David Burnett, whose work has appeared in Time, Life, and GEO, admits that ``color can sap a picture instead of add things to it.'' By shooting at night under artificial lights, Burnett turns the color down in his series on small-town baseball teams. Rio Branco, who is also a filmmaker, states that ``when color is just seen as a tool for formal intentions in a dramatic situation, it can be obscene, useless.'' He lets color unite the picture's surface but not dictate its subject. Gilles Peress and Alex Webb are attracted to deeply saturated, even garish color. Both insist that the intensity of subject matter must equal the intensity of color.

Happily, the book ranges beyond the center of photojournalistic practice. It includes Harry Gruyaert's passive pictures, which seem to exist only by virtue of color, and the discomforting voyeurism of Michel Folco, whose series on crime in Houston suggests that he is heir to the acidic light and aggressive stance of the legendary Weegee.

Edward Weston, whose black-and-white photographs sighed with pleasurable awareness of form and tone, began using color film toward the end of his career. He observed: ``You find few subjects that can be expressed in either color or black and white.''

``The two do not compete with each other,'' he wrote. ``They are different means to different ends.'' The new color photojournalists challenge Weston, charging deep into the historical alliance of black-and-white photography and documentary work.

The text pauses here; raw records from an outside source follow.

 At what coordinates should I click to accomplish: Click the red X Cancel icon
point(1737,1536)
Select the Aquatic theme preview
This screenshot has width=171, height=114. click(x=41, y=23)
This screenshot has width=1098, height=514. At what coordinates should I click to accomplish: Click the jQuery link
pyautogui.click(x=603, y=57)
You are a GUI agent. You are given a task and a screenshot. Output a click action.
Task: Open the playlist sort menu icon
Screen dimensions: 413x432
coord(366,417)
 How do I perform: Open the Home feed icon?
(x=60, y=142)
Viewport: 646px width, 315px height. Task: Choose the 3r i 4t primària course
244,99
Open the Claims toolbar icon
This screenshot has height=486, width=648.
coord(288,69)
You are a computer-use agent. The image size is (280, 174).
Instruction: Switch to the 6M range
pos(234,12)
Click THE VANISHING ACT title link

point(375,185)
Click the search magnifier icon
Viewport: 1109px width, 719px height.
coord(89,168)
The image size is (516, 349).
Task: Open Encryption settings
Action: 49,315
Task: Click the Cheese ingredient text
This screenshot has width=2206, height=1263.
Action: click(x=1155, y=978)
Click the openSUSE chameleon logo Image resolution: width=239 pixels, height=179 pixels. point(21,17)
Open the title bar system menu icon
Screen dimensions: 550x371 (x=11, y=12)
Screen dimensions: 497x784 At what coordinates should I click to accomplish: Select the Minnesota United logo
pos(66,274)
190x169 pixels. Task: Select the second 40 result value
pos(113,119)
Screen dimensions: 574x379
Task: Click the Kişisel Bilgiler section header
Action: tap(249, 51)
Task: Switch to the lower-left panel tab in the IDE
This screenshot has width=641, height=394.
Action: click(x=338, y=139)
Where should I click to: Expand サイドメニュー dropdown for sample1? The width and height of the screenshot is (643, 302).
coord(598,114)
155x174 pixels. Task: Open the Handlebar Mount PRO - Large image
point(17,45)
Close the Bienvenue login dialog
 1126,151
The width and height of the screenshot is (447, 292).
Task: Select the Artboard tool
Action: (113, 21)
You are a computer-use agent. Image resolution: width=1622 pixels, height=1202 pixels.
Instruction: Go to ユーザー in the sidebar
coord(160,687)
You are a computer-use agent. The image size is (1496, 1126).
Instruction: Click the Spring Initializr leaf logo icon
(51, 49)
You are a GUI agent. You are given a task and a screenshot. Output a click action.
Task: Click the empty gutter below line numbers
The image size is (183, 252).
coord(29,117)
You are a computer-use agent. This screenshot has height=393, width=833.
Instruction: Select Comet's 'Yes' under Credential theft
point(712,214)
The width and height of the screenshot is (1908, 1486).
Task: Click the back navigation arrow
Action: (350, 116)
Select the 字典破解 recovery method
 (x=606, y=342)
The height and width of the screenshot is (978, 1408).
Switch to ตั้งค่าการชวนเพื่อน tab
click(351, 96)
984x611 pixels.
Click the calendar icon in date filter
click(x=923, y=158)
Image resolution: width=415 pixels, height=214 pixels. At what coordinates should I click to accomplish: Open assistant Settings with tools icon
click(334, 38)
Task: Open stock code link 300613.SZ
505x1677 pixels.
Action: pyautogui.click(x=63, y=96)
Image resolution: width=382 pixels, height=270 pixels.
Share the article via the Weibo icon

More fundamentally, these photographers question the notion that color in photography serves only the disinterested enjoyment of the aesthete or casual hobbyist. In so doing, they help to validate all color work, including that of the amateur. The long-term effect of the new color photojournalism may just be to bring into focus the showdown between the professional and the amateur that the new automatic cameras and reliable color film presage.